Aku menoleh, dan sedetik kemudian,
ingatan tentang Kias tadi seolah menjadi nyata.
“Kal, apa kabar? Maaf kalau tadi aku
harus bohong sebagai Reza Raditya, karena kalau nggak seperti itu, aku sama
sekali nggak yakin apakah kamu masih mau ketemu aku apa nggak, apalagi setelah delapan
tahun lalu aku pindah ke Batam dan menikah diam-diam disana..”

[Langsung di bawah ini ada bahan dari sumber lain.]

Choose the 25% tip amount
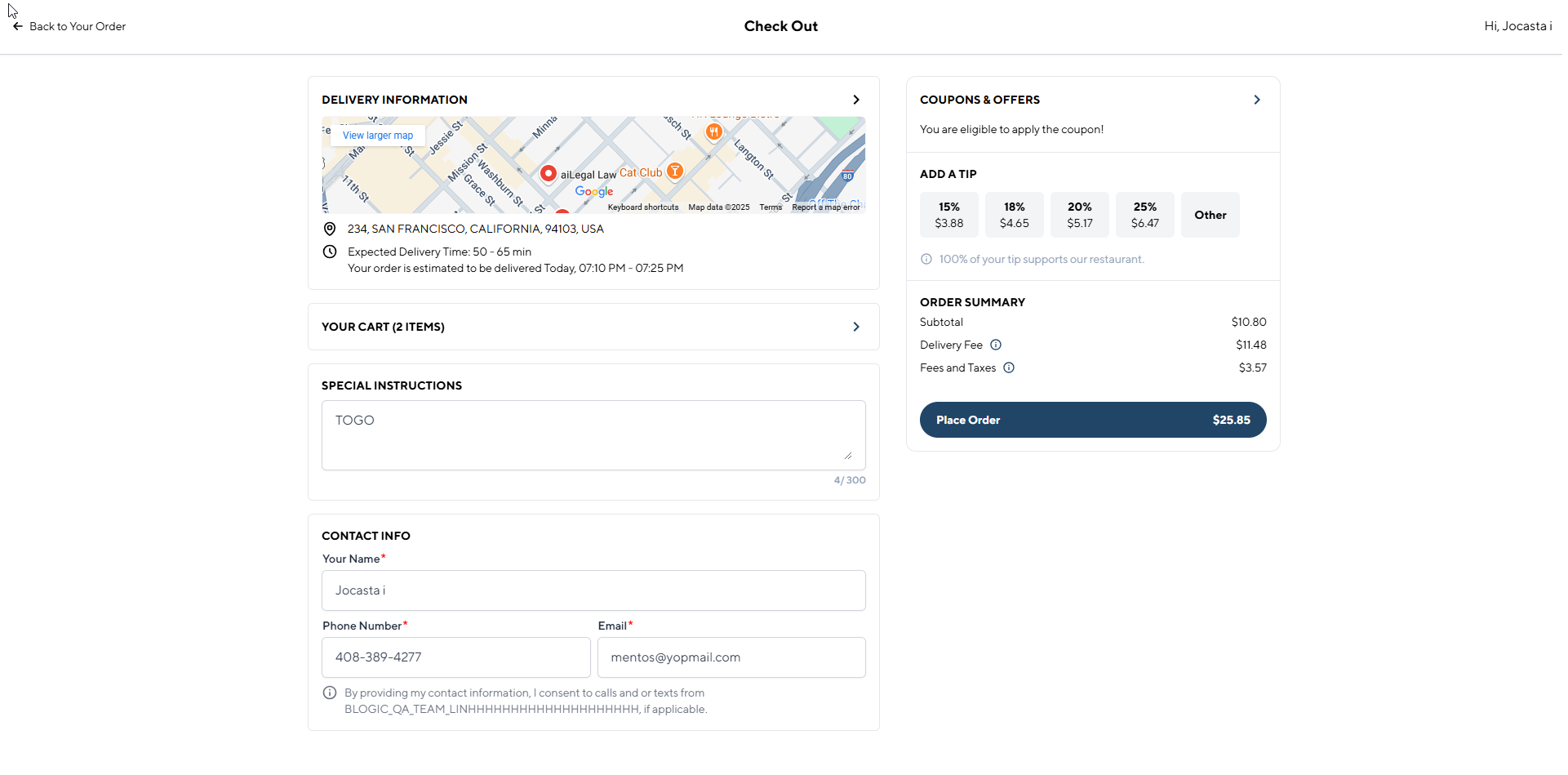The height and width of the screenshot is (775, 1568). click(x=1144, y=215)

Laki-laki itu, masih dengan senyum
dan sorot matanya yang tenang, membuatku enggan untuk mengalihkan tatapan dari
matanya. Aku masih belum percaya dengan takdirku kali ini.
“Bagaimanakah Kalila Danintya?
Sebagai seorang psikolog terkenal, bukankah seharusnya Anda sudah bisa menebak
maksud kedatangan saya?” Laki-laki itu tersenyum lebar. Lantas segera duduk
dihadapanku, mengambil cangkir espresso milikku lantas menyesapnya perlahan.
“Rasa espresso-mu masih sama, ” Ia
kembali meletakkan cangkir espresso itu, kali ini dihadapannya.
“Ya, kamu selalu tahu jawabnya Ki..”
Aku tak bisa memutuskan untuk bahagia atau tidak saat ini. Karena sekalipun
salah satu sisi hatiku menyentak marah dan mengatakan bahwa perkataanku barusan
adalah salah, namun sisi lainnya justru bersorak bahagia. Dan sebagai psikolog
yang masih normal, bukankah wajar jika aku memilih sesuatu yang membahagiakan?
Entahlah, tak ada jawab yang pasti
tentang kami berdua saat itu, karena hal terakhir yang kutahu hanyalah kami
yang sama-sama sibuk menikmati pemandangan hujan dibalik kaca jendela yang
mengembun, dengan tangan Kias yang erat menggenggam tanganku.